How to Cook Yourself A Healthy Stir Fry

Cooking your own meals has various perks. When you cook meals for your family on your own, you have the choice to choose recipes and ingredients that are healthier.

If you are looking for dishes that you can learn how to cook yourself, you should consider the Asian stir fry. If you are capable of making a basic stir fry, you will be primed to make many other Asian vegetarian recipes to make for some exciting evenings.

A stir fry is a fast and easy way to fry small pieces of food items in a wok or a frying pan. As the name suggests, the food is stirred constantly when it is being cooked. You can prepare different veggies, chicken, meat, and seafood with a stir fry. Not only are stir fries quick and easy to make, but they are healthy, too. Frying vegetables results in a crisper taste that retains more nutrients compared to being boiled. Also, since stir fries do not require much oil, the amount of fat is fairly low.

To make a stir fry of your own, get your frying pan or wok. A wok is a bowl-shaped pan that is more authentic for this meal. You will also need either a large spoon or spatula to help stir the ingredients.

Second, you will need an oil. Because a stir fry is to be cooked at a high temperature, you will need an oil with a high point of smoking. This means that the oil will not create smoke or give off a smoky flavor. Examples of oils with a high point of smoking include soybean, sunflower, corn, canola, peanut, and safflower oil.

If you opt to choose olive oil, go with a refined or pure oil. Do not fry in a hemp or flax oil, since they can smoke at as low temperatures as 100 degrees Celsius.

Once the oil gets hot enough, you can throw in your favorite meat to the pan or wok; either chicken, pork, or beef. Asian vegetarian recipes can call for tofu, salmon, or shrimp in place of one of these meats. The meat should be chopped into strips so that it is evenly and promptly cooked. Once it gets cooked, remove it from the heat to prevent charring. To make sure that your meat is cooked to the right internal temperature, use a thermometer.

Next, add in your vegetables. Vegetables that you can add include broccoli, corn, carrots, mushrooms, celery, cauliflower, eggplant, peppers, and bok choy. If you are cooking with a wok, you will also need to include garlic. Cook all vegetables until crispy.

For extra flavour, there are one of many sauces that you can include, and they are high in sodium, as well. For instance, soy sauce has over a thousand milligrams of sodium per tablespoon. Healthier substitutes for soy sauce can include oregano, citrus zest, cumin, cardamom, basil, lemongrass, and cilantro.

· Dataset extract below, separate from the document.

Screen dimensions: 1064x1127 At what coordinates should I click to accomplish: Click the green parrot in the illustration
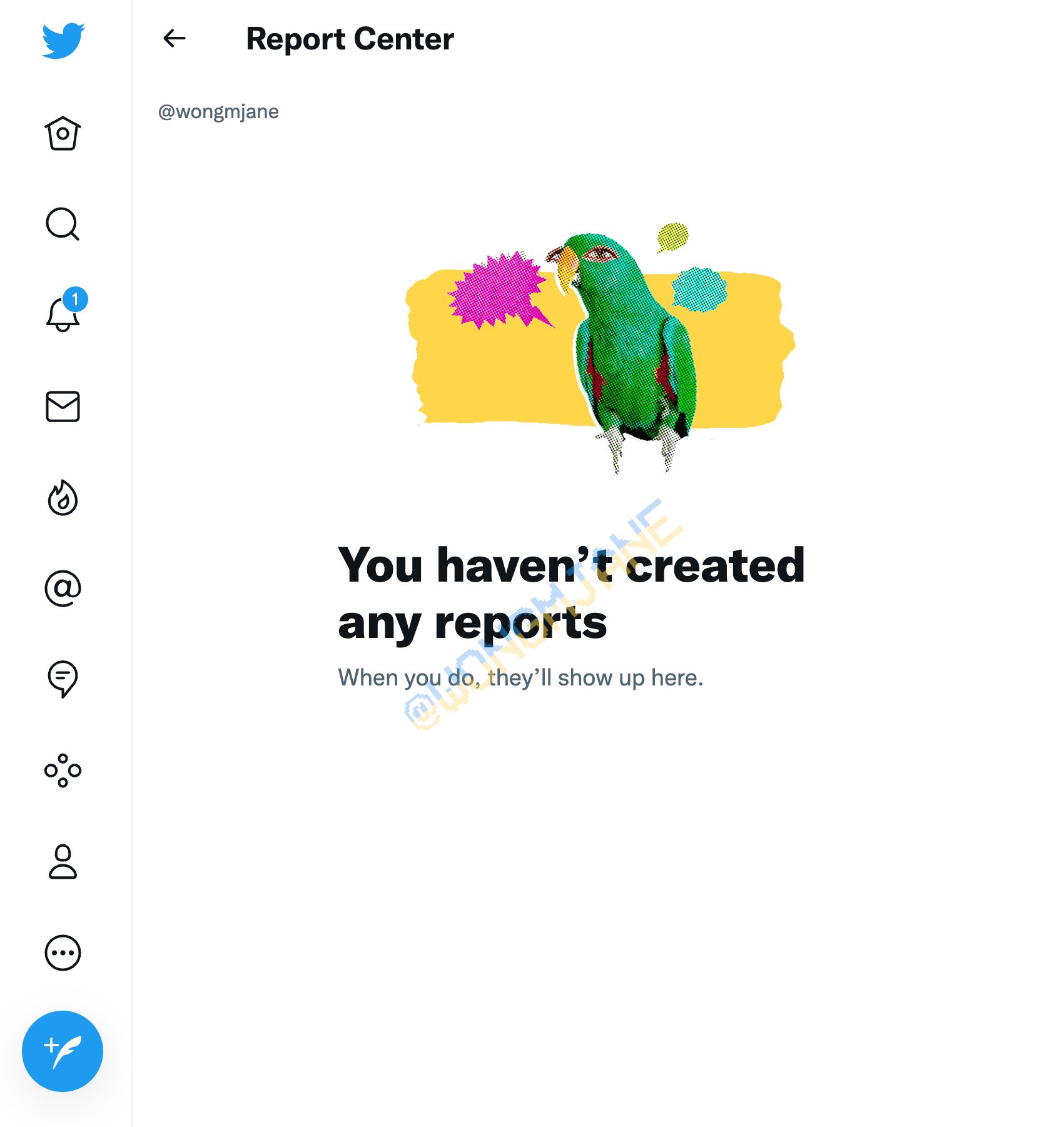click(x=626, y=350)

Be careful of sauces that include “25 percent less salt”. They can still be fairly-high in sodium. A soy sauce, for instance that has 25 percent less sodium can still have 750 milligrams of sodium a tablespoon. In recipes that call for soy sauce, replace half of the sodium you need with either wine vinegar, rice vinegar, or balsamic.

To complete the stir fry, serve it on top of either brown rice, quinoa, or noodles that are made out of whole grain.

Stir fries are fast and healthy dishes that come in many different variations. With all the right ingredients, you can enjoy a healthy, hearty, and custom dish in no time.